(Task prompt):
Rewrite the records below, replacing every "menu item" with "menu entry" and keeping everything else unchanged.

* * * *

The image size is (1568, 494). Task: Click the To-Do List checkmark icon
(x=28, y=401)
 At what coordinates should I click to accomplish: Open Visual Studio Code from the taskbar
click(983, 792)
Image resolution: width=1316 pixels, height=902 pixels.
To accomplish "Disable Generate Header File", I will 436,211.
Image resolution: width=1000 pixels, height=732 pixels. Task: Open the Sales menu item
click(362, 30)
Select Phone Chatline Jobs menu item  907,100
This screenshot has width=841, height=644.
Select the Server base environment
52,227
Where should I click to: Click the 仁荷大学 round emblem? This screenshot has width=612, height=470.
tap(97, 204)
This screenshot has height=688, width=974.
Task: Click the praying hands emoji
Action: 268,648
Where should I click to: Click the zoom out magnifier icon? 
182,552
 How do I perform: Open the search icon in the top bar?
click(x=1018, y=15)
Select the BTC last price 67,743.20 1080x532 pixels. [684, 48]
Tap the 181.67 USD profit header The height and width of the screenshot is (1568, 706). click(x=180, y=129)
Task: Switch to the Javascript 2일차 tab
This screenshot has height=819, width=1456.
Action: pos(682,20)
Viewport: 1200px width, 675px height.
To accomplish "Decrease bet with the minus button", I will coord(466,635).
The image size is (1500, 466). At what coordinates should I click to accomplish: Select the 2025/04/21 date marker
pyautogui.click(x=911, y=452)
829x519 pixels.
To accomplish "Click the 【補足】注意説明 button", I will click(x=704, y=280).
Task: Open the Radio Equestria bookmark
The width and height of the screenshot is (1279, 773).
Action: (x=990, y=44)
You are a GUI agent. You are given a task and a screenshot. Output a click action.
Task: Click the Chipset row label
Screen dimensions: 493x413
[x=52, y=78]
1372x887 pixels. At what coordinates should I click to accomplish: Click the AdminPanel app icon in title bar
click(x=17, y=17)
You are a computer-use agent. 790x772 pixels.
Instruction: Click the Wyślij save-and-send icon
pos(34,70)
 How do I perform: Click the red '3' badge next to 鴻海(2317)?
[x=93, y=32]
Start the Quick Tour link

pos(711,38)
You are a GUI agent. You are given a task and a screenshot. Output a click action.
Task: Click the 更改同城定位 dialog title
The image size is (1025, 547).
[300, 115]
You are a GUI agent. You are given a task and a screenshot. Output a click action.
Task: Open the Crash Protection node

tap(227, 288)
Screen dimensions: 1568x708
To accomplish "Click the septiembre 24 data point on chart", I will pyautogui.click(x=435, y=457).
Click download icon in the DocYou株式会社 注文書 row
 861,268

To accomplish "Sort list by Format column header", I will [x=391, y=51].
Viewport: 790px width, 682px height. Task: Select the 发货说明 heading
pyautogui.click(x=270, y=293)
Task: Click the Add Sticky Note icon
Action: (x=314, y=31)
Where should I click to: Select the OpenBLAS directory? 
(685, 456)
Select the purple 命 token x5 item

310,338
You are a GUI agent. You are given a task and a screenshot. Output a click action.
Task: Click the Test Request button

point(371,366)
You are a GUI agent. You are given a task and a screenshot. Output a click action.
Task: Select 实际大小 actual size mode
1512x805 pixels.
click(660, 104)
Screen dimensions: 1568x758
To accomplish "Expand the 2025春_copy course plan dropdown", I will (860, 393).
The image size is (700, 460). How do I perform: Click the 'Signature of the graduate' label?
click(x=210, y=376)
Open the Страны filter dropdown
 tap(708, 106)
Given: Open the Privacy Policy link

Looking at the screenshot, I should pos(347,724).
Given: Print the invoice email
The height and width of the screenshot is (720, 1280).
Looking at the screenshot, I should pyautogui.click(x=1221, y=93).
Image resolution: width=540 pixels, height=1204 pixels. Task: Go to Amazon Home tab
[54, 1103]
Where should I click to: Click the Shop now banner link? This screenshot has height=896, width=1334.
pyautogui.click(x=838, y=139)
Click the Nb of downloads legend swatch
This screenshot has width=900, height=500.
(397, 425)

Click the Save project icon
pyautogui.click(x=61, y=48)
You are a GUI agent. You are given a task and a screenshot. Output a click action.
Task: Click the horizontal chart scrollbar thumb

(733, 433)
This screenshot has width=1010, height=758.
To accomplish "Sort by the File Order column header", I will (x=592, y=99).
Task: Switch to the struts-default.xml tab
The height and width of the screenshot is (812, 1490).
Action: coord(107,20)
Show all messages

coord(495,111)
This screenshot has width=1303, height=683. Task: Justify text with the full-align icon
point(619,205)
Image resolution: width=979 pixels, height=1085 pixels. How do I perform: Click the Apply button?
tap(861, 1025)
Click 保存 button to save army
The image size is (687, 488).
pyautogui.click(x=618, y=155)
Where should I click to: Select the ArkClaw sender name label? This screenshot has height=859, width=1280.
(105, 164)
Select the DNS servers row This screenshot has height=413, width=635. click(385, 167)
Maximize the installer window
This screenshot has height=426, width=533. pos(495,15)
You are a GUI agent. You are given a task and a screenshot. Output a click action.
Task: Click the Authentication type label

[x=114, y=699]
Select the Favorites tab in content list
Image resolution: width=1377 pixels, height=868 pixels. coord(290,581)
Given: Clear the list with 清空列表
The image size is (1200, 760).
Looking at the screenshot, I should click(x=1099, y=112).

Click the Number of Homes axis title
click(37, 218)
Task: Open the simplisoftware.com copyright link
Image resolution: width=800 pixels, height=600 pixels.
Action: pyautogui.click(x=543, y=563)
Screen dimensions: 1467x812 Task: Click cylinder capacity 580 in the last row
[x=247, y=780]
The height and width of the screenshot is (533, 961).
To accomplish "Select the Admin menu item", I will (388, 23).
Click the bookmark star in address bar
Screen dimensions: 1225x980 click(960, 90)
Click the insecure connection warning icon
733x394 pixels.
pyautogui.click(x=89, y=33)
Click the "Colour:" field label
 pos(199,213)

* * * *

(Output):
The image size is (1568, 494). Task: Click the To-Do List checkmark icon
(x=28, y=401)
 At what coordinates should I click to accomplish: Open Visual Studio Code from the taskbar
click(983, 792)
Image resolution: width=1316 pixels, height=902 pixels.
To accomplish "Disable Generate Header File", I will 436,211.
Image resolution: width=1000 pixels, height=732 pixels. Task: Open the Sales menu entry
click(362, 30)
Select Phone Chatline Jobs menu entry  907,100
This screenshot has width=841, height=644.
Select the Server base environment
52,227
Where should I click to: Click the 仁荷大学 round emblem? This screenshot has width=612, height=470.
tap(97, 204)
This screenshot has height=688, width=974.
Task: Click the praying hands emoji
Action: 268,648
Where should I click to: Click the zoom out magnifier icon? 
182,552
 How do I perform: Open the search icon in the top bar?
click(x=1018, y=15)
Select the BTC last price 67,743.20 1080x532 pixels. [684, 48]
Tap the 181.67 USD profit header The height and width of the screenshot is (1568, 706). click(x=180, y=129)
Task: Switch to the Javascript 2일차 tab
This screenshot has height=819, width=1456.
Action: pos(682,20)
Viewport: 1200px width, 675px height.
To accomplish "Decrease bet with the minus button", I will coord(466,635).
The image size is (1500, 466). At what coordinates should I click to accomplish: Select the 2025/04/21 date marker
pyautogui.click(x=911, y=452)
829x519 pixels.
To accomplish "Click the 【補足】注意説明 button", I will click(x=704, y=280).
Task: Open the Radio Equestria bookmark
The width and height of the screenshot is (1279, 773).
Action: (x=990, y=44)
You are a GUI agent. You are given a task and a screenshot. Output a click action.
Task: Click the Chipset row label
Screen dimensions: 493x413
[x=52, y=78]
1372x887 pixels. At what coordinates should I click to accomplish: Click the AdminPanel app icon in title bar
click(x=17, y=17)
You are a computer-use agent. 790x772 pixels.
Instruction: Click the Wyślij save-and-send icon
pos(34,70)
 How do I perform: Click the red '3' badge next to 鴻海(2317)?
[x=93, y=32]
Start the Quick Tour link

pos(711,38)
You are a GUI agent. You are given a task and a screenshot. Output a click action.
Task: Click the 更改同城定位 dialog title
The image size is (1025, 547).
[300, 115]
You are a GUI agent. You are given a task and a screenshot. Output a click action.
Task: Open the Crash Protection node

tap(227, 288)
Screen dimensions: 1568x708
To accomplish "Click the septiembre 24 data point on chart", I will pyautogui.click(x=435, y=457).
Click download icon in the DocYou株式会社 注文書 row
 861,268

To accomplish "Sort list by Format column header", I will [x=391, y=51].
Viewport: 790px width, 682px height. Task: Select the 发货说明 heading
pyautogui.click(x=270, y=293)
Task: Click the Add Sticky Note icon
Action: (x=314, y=31)
Where should I click to: Select the OpenBLAS directory? 
(685, 456)
Select the purple 命 token x5 item

310,338
You are a GUI agent. You are given a task and a screenshot. Output a click action.
Task: Click the Test Request button

point(371,366)
You are a GUI agent. You are given a task and a screenshot. Output a click action.
Task: Select 实际大小 actual size mode
1512x805 pixels.
click(660, 104)
Screen dimensions: 1568x758
To accomplish "Expand the 2025春_copy course plan dropdown", I will (860, 393).
The image size is (700, 460). How do I perform: Click the 'Signature of the graduate' label?
click(x=210, y=376)
Open the Страны filter dropdown
 tap(708, 106)
Given: Open the Privacy Policy link

Looking at the screenshot, I should pos(347,724).
Given: Print the invoice email
The height and width of the screenshot is (720, 1280).
Looking at the screenshot, I should pyautogui.click(x=1221, y=93).
Image resolution: width=540 pixels, height=1204 pixels. Task: Go to Amazon Home tab
[54, 1103]
Where should I click to: Click the Shop now banner link? This screenshot has height=896, width=1334.
pyautogui.click(x=838, y=139)
Click the Nb of downloads legend swatch
This screenshot has width=900, height=500.
(397, 425)

Click the Save project icon
pyautogui.click(x=61, y=48)
You are a GUI agent. You are given a task and a screenshot. Output a click action.
Task: Click the horizontal chart scrollbar thumb

(733, 433)
This screenshot has width=1010, height=758.
To accomplish "Sort by the File Order column header", I will (x=592, y=99).
Task: Switch to the struts-default.xml tab
The height and width of the screenshot is (812, 1490).
Action: coord(107,20)
Show all messages

coord(495,111)
This screenshot has width=1303, height=683. Task: Justify text with the full-align icon
point(619,205)
Image resolution: width=979 pixels, height=1085 pixels. How do I perform: Click the Apply button?
tap(861, 1025)
Click 保存 button to save army
The image size is (687, 488).
pyautogui.click(x=618, y=155)
Where should I click to: Select the ArkClaw sender name label? This screenshot has height=859, width=1280.
(105, 164)
Select the DNS servers row This screenshot has height=413, width=635. click(385, 167)
Maximize the installer window
This screenshot has height=426, width=533. pos(495,15)
You are a GUI agent. You are given a task and a screenshot. Output a click action.
Task: Click the Authentication type label

[x=114, y=699]
Select the Favorites tab in content list
Image resolution: width=1377 pixels, height=868 pixels. coord(290,581)
Given: Clear the list with 清空列表
The image size is (1200, 760).
Looking at the screenshot, I should click(x=1099, y=112).

Click the Number of Homes axis title
click(37, 218)
Task: Open the simplisoftware.com copyright link
Image resolution: width=800 pixels, height=600 pixels.
Action: pyautogui.click(x=543, y=563)
Screen dimensions: 1467x812 Task: Click cylinder capacity 580 in the last row
[x=247, y=780]
The height and width of the screenshot is (533, 961).
To accomplish "Select the Admin menu entry", I will (388, 23).
Click the bookmark star in address bar
Screen dimensions: 1225x980 click(960, 90)
Click the insecure connection warning icon
733x394 pixels.
pyautogui.click(x=89, y=33)
Click the "Colour:" field label
 pos(199,213)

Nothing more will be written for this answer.